[Start of section]
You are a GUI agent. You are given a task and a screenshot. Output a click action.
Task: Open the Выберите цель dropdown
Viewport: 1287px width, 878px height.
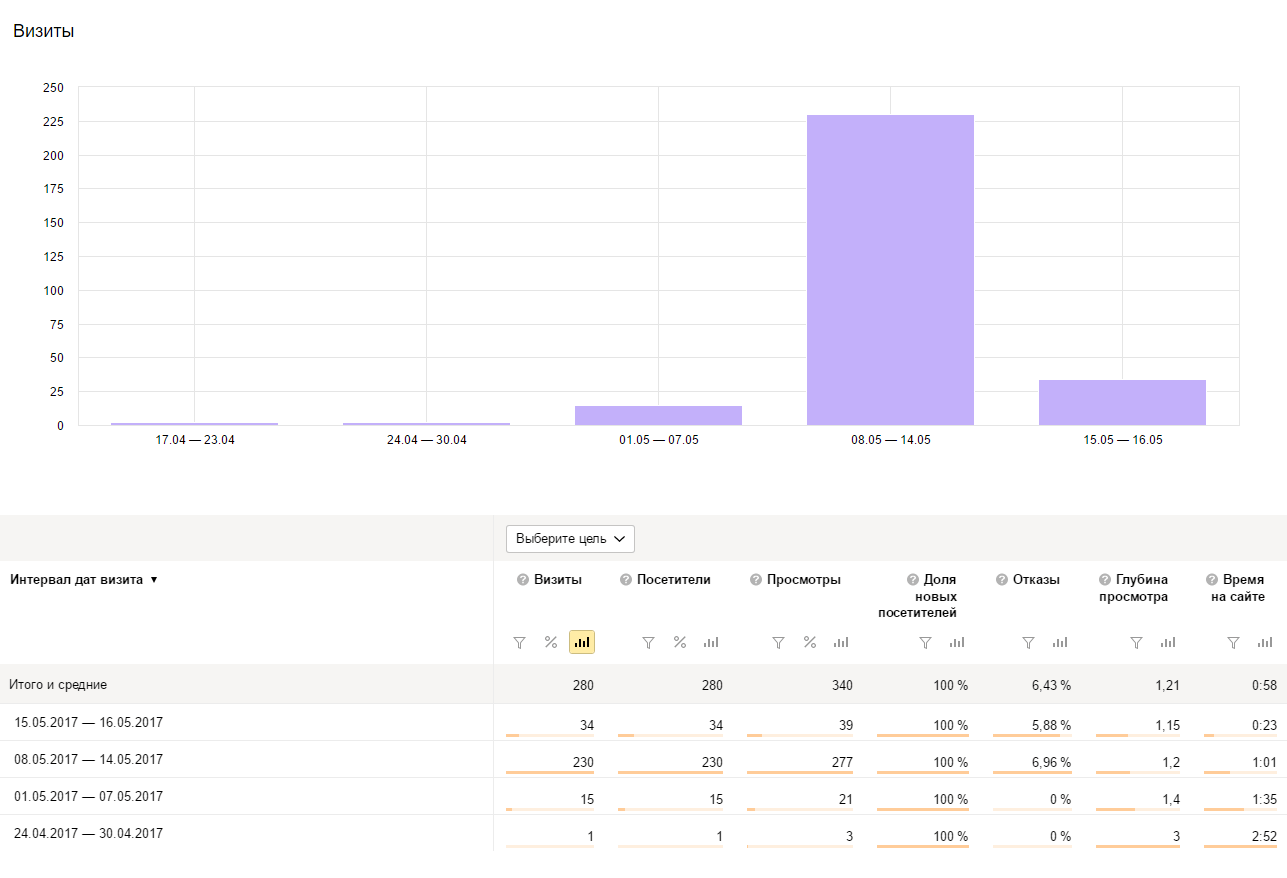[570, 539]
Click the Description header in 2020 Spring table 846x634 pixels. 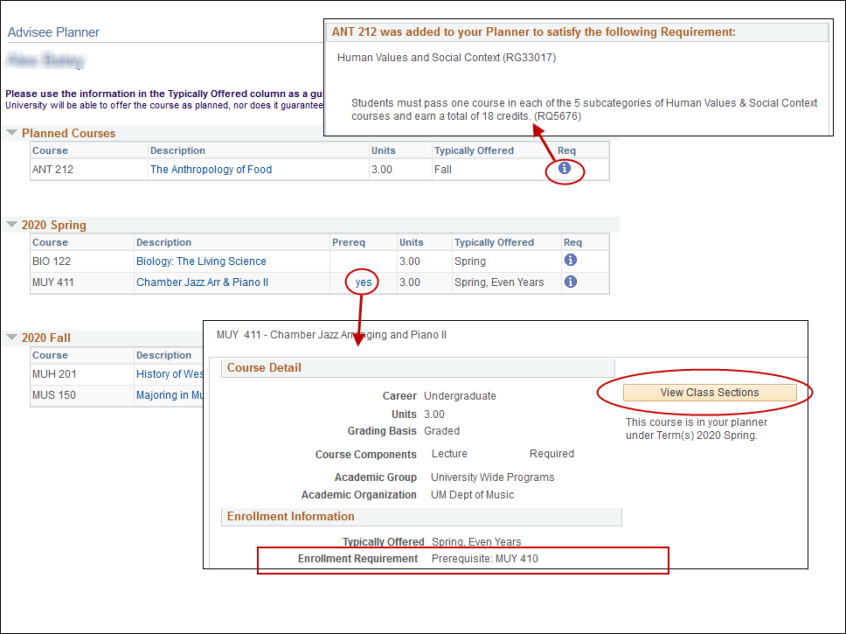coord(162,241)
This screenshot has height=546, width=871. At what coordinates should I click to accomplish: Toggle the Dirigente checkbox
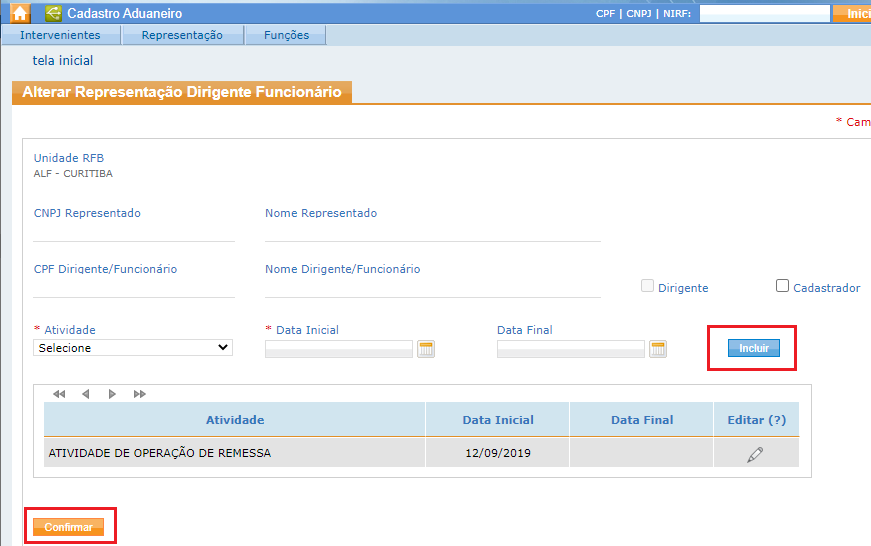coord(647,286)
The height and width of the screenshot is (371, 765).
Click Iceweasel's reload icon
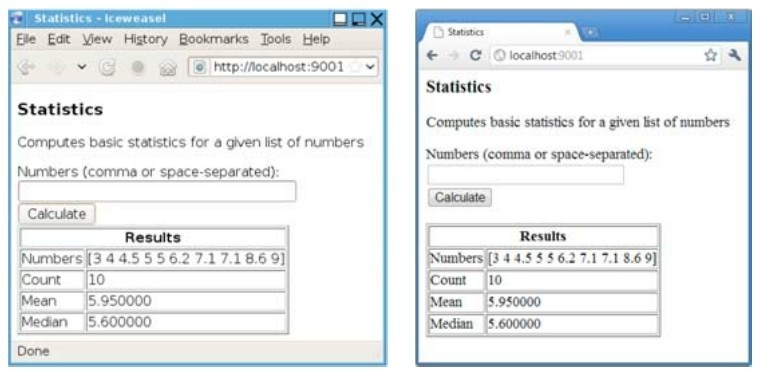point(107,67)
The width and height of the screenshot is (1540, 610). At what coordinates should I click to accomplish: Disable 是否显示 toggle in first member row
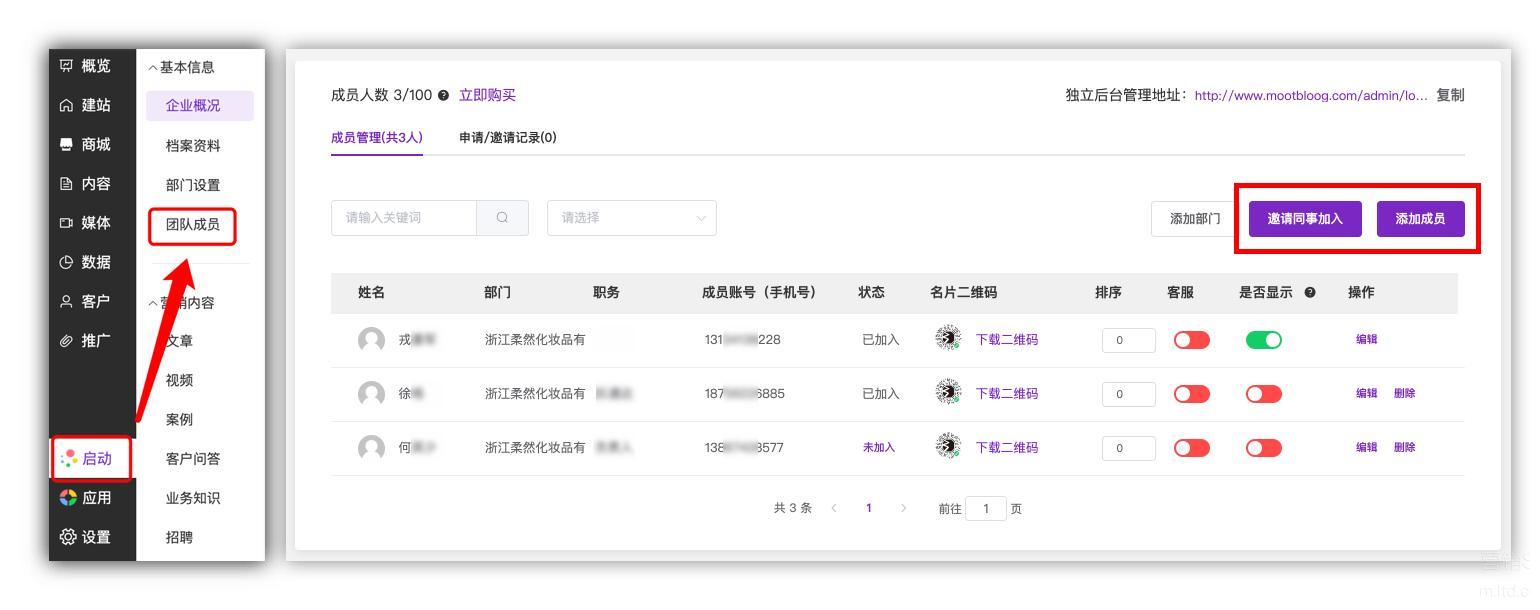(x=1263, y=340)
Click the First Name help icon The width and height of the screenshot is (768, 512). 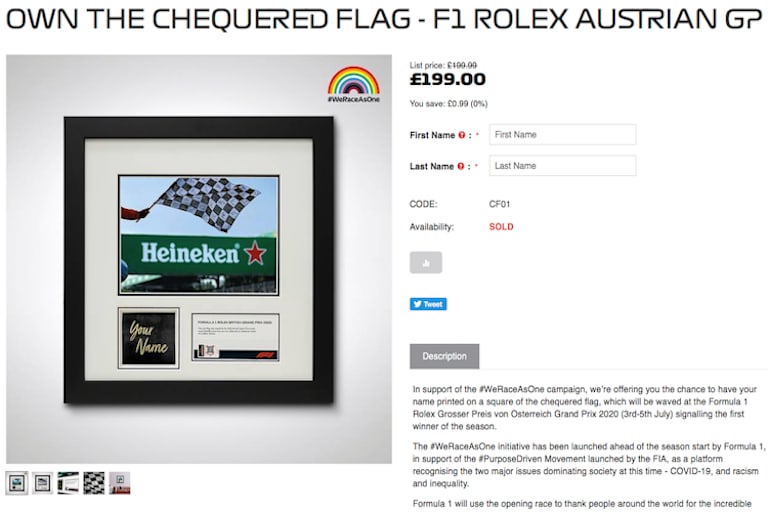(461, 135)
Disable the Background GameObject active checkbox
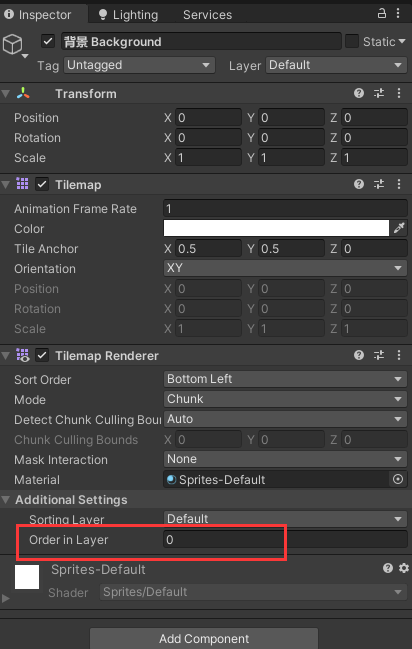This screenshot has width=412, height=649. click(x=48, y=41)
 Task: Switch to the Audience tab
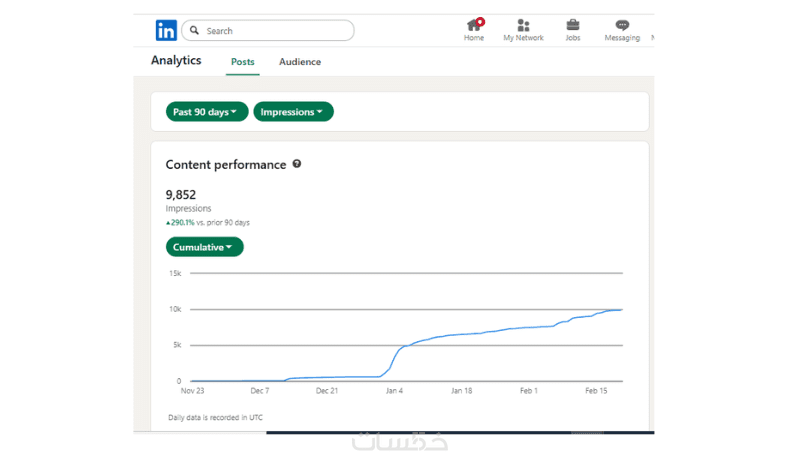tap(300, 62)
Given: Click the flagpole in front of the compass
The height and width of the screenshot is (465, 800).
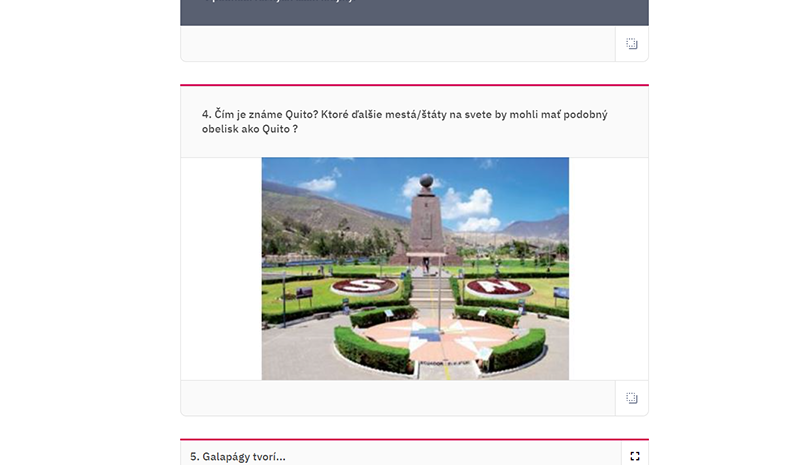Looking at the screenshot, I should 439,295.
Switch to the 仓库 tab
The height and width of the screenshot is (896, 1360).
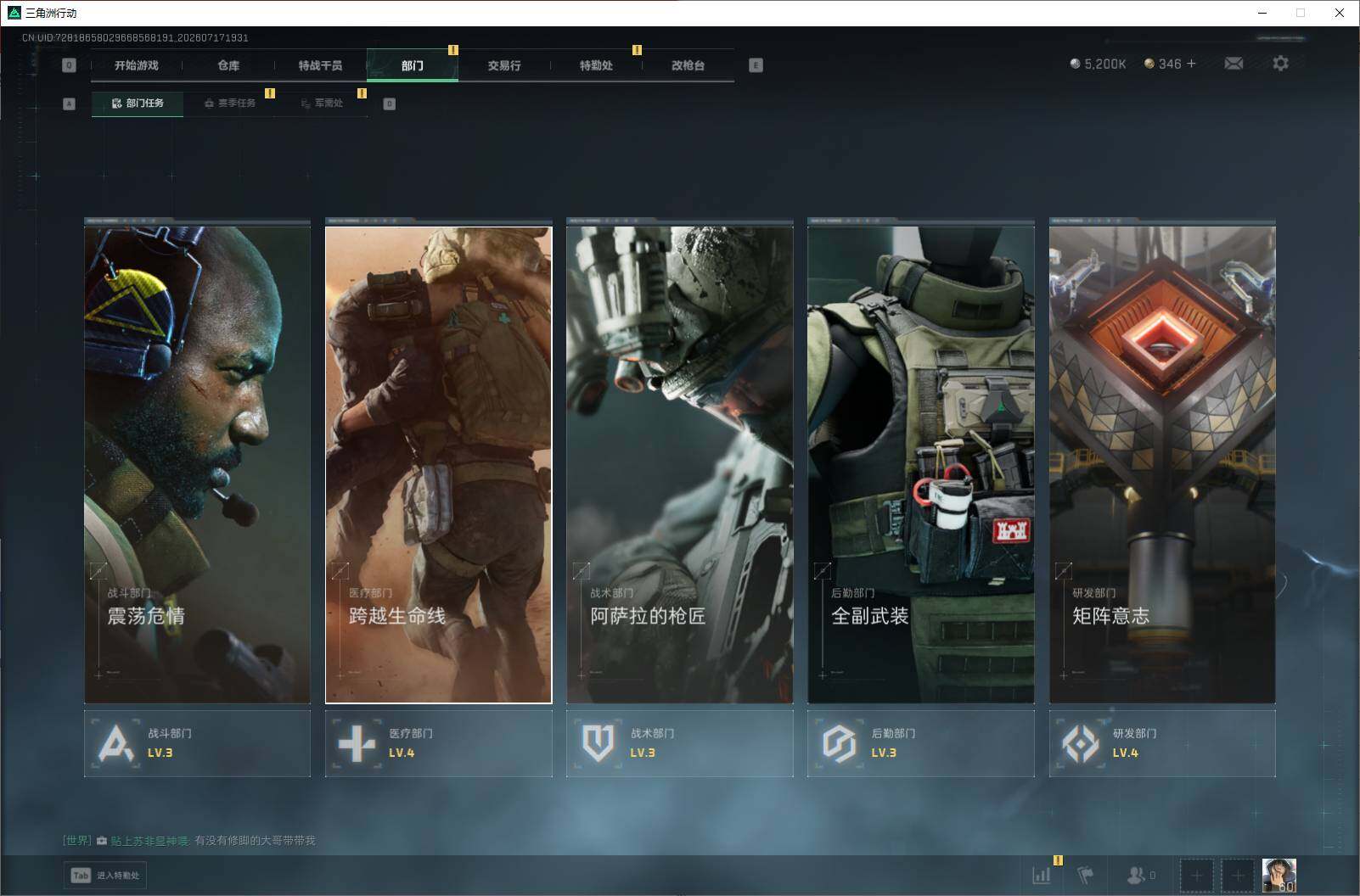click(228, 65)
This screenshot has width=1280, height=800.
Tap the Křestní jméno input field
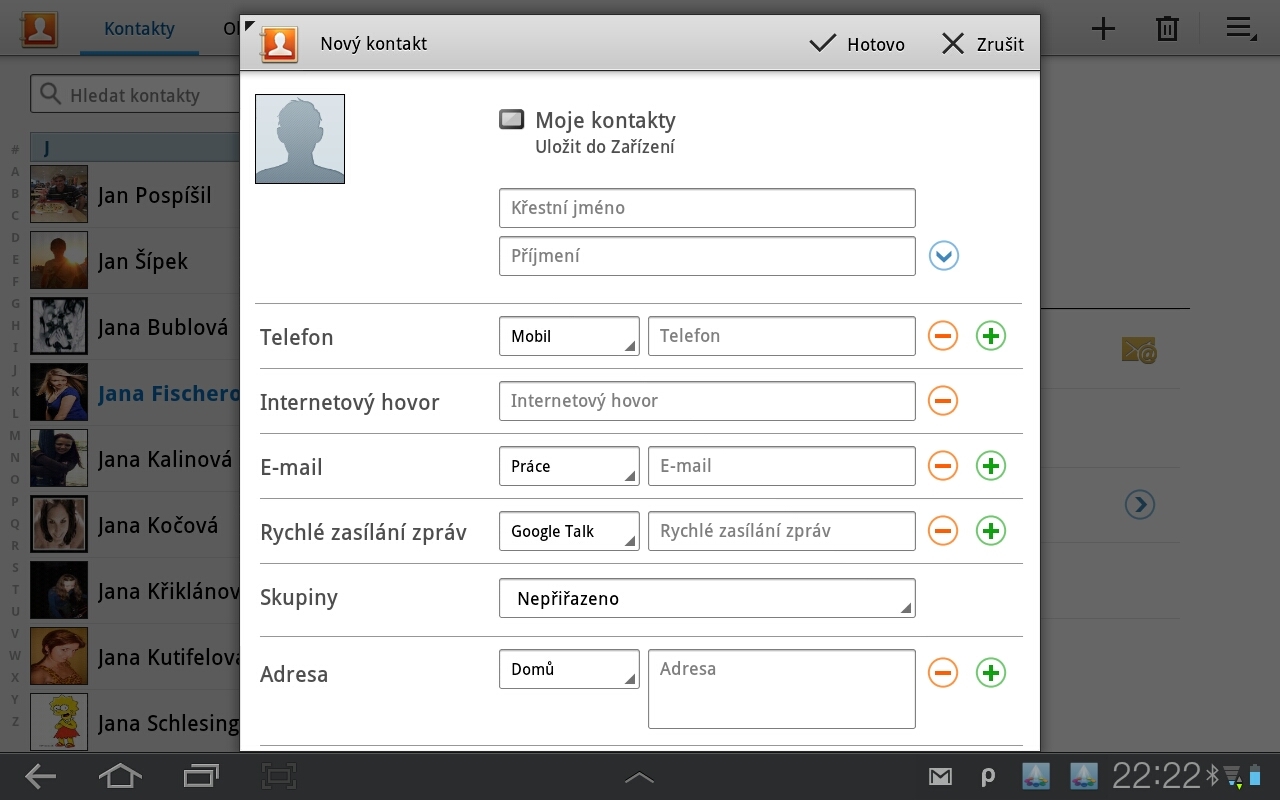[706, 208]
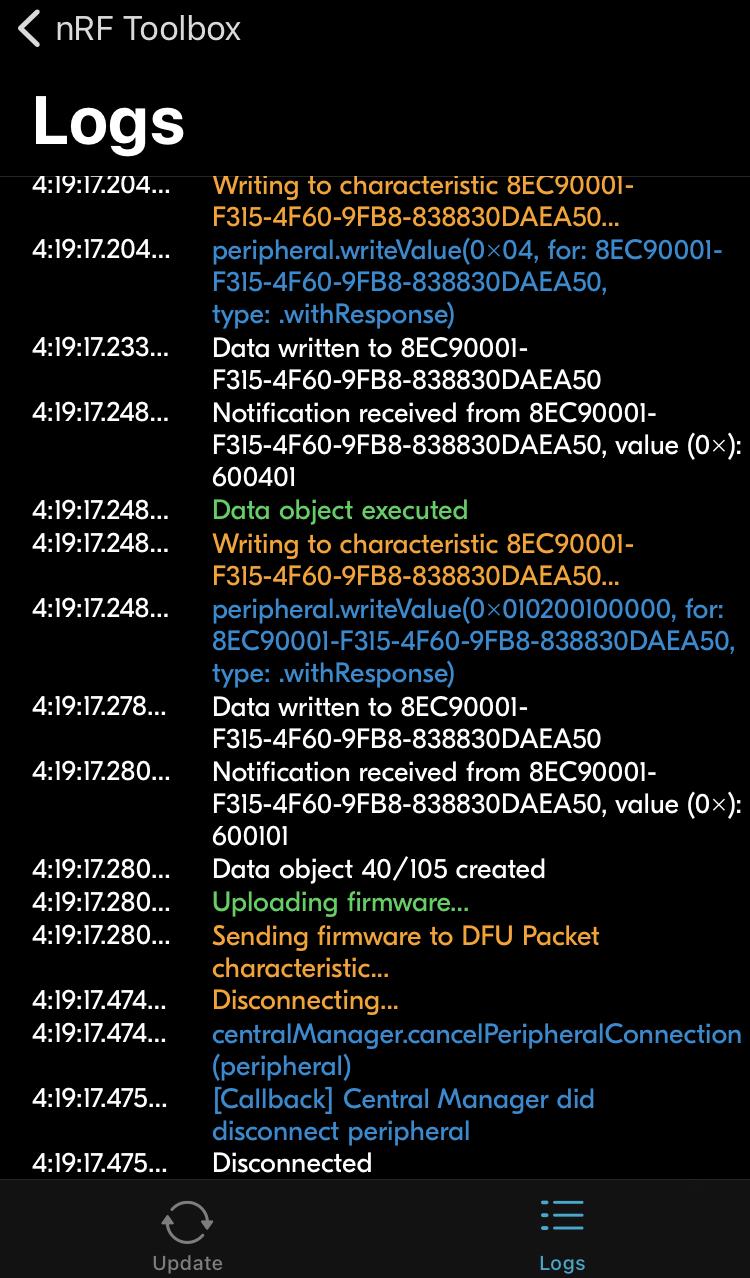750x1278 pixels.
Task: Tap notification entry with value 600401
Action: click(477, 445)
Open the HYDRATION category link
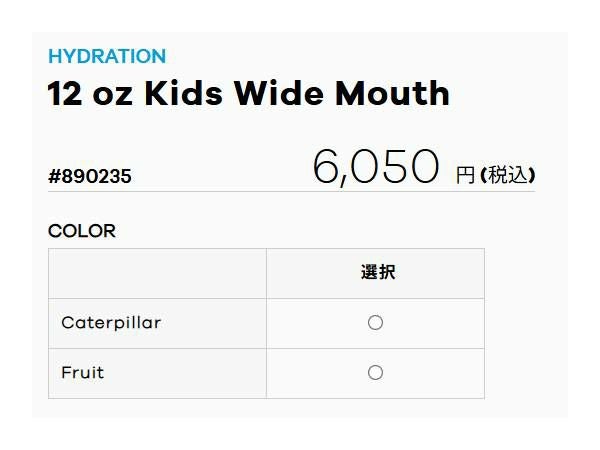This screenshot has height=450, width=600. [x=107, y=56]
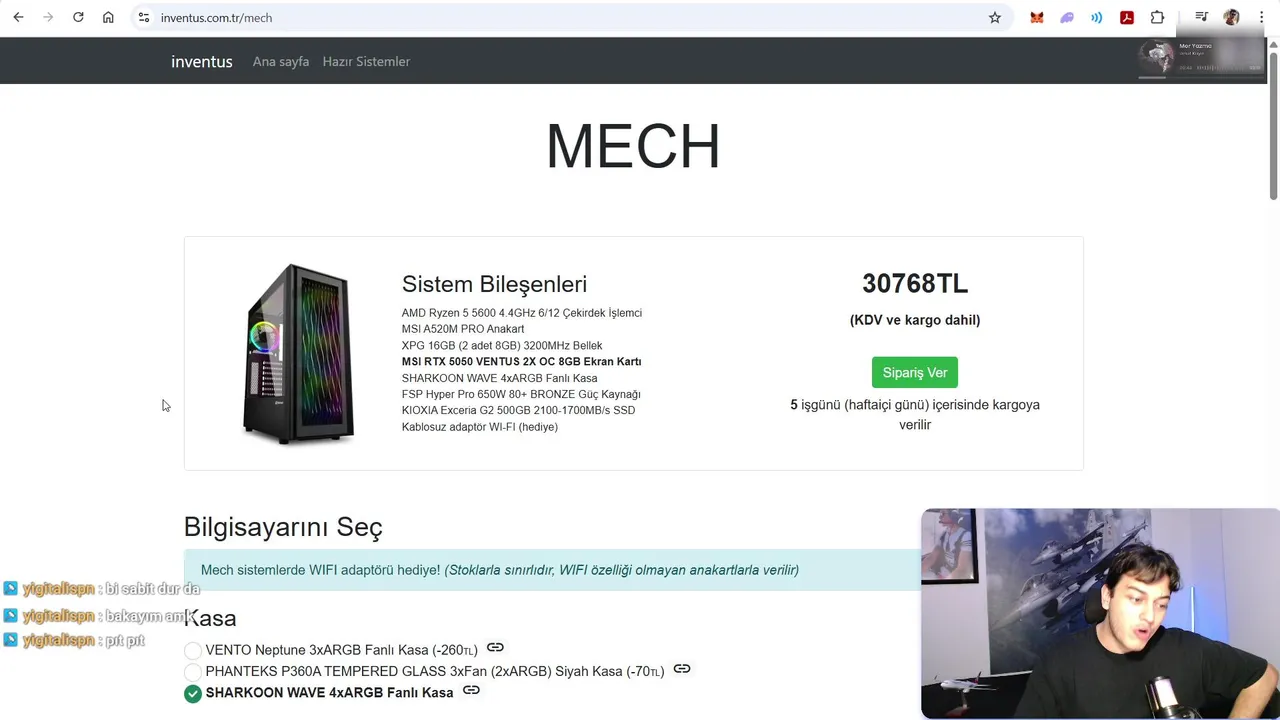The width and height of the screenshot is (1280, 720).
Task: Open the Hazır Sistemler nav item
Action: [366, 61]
[End of section]
* Task statement: From the line containing "Switch to the 仓库 tab" to the last line of the entries, output every line exactly as written, but leave out the pictures.

* Answer for this exercise:
Switch to the 仓库 tab
The height and width of the screenshot is (896, 1360).
click(228, 65)
This screenshot has width=1280, height=800.
Tap the Křestní jméno input field
[706, 208]
750x1278 pixels.
Task: Tap notification entry with value 600401
Action: click(477, 445)
Open the HYDRATION category link
This screenshot has height=450, width=600. [x=107, y=56]
The width and height of the screenshot is (1280, 720).
Task: Open the Hazır Sistemler nav item
Action: [366, 61]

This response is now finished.